O bando fez sete reféns à época, que foram salvos. Uma jovem de 21 foi atingida na cabeça por um dos disparos feitos pelos bandidos contra os militares e, uma semana depois, morreu no Hospital de Clínicas da Universidade Federal do Triângulo Mineiro (HC-UFTM).

 

Foram apreendidos, além de armas de uso restrito às forças armadas e vários fuzis, munição, coletes à prova de balas, uma luneta e uma mira a laser acopladas nas armas e doze veículos usados pelos assaltantes. A maior parte dos condenados é natural de Campinas, em São Paulo, conforme anunciado pela corporação no dia da prisão.

 

Apesar de o valor somado ser alto, as penas são individualizadas e o período máximo permitido de encarceramento no Brasil é de 30 anos.

 

“A estratégia de somar as penas é um recurso interessante para mostrar ao público a abrangência da condenação, mas não tem muito fundamento do ponto de vista jurídico, pois o cumprimento da pena varia de pessoa para pessoa”, informou o Tribunal de Justiça de Minas Gerais (TJMG), em nota à reportagem.

 

PENAS

Mesmo com o tempo máximo de prisão, há razões jurídicas para penas que o extrapolam. O professor de direito penal e processo penal da Universidade Federal de Minas Gerais (UFMG) e da faculdade Dom Elder Câmara Tarcísio Mendonça explica que os instrumentos mudam a forma como a condenação é aplicada na prática.

 

“A pena é cumprida em etapas.
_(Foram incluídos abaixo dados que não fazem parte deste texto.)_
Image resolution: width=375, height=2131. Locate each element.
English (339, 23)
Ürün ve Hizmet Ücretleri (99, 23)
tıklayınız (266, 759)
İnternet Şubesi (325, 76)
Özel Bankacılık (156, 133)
Primeiro, há a mais grave, que é o regime fechado, depois, uma mais branda, que é o semiaberto e, por fim, a mais leve, que é o aberto. Para progredir de um regime para o outro, o apenado precisa cumprir uma fração da pena total”, esclarece.

 

Com isso, pontua Mendonça, uma pessoa que tenha sido condenada a 30 anos de cadeia, por exemplo, pode cumprir regime semiaberto passados cinco anos e, aberto, por volta de nove anos. Para alguém cuja pena some 90 anos, a progressão do regime fechado ao semiaberto só poderia ocorrer com 15 anos de pena cumprida atrás das grades.

 

O motivo para que a limitação de 30 anos de prisão exista, completa o professor, é determinado na constituição. “Há proibição da pena perpétua no Brasil. Para cumprir essa determinação da Carta Magna, o Código Penal fixou um prazo que é entendido, em tese, como uma pena que se pode cumprir e, mesmo assim, sair vivo da cadeia”, conclui.